▸ Consigne: Dans le texte sur la guerre froide, à quel domaine le livre compare-t-il la guerre et la politique quand il parle de la posture défensive passive ?

▸ Texte fourni:
--------------------------------------------------

Avec ces points en tête, nous devons considérer les conséquences de cette façon illusoire de percevoir la Russie. Comme le dit le livre, « Ces méthodes ont ouvert des horizons sans bornes pour l’URSS et lui ont donné l’opportunité d’atteindre des succès politiques qu’elle n’aurait pas pu réaliser par la force militaire. Cette attitude des nations occidentales a accéléré le rythme et l’ampleur de l’agression du Camp Rouge » (P. 16). Nous pouvons clairement transférer cette observation au présent.
La question critique demeure : « Comment expliquer les succès du Camp Rouge ? De tels développements ne sont possibles que grâce à l’attitude passive du Camp Occidental. Tout comme dans le sport, une posture défensive passive conduit invariablement à la catastrophe tant dans la guerre que dans la politique » (p. 27). « En essayant de maintenir le statu quo local, en priorisant la paix locale à tout prix et en évitant passivement des frappes successives, le camp occidental ne peut pas gagner la guerre froide » (p. 27).
Bien que le monde occidental perçoive la guerre froide comme ayant été gagnée en 1991, pour la Russie moderne, elle a simplement été reportée. Cela devient de plus en plus évident à la lumière du paysage géopolitique actuel.

--------------------------------------------------

▸ Données fournies:
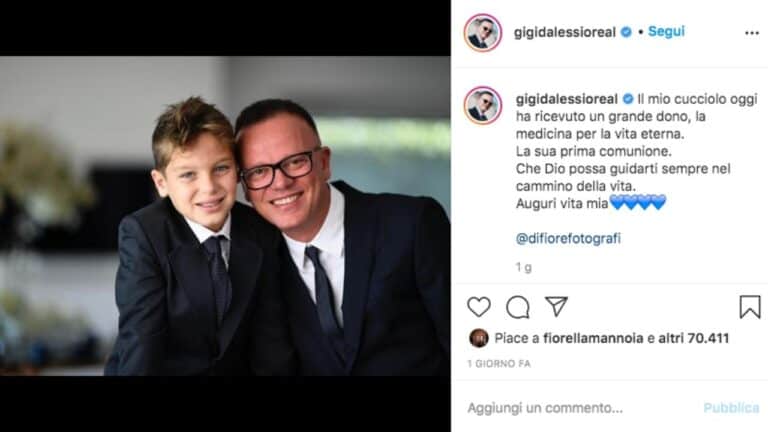768x432 pixels.
Task: Click the verified badge in the header
Action: 626,32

--------------------------------------------------

▸ Réponse: Au sport.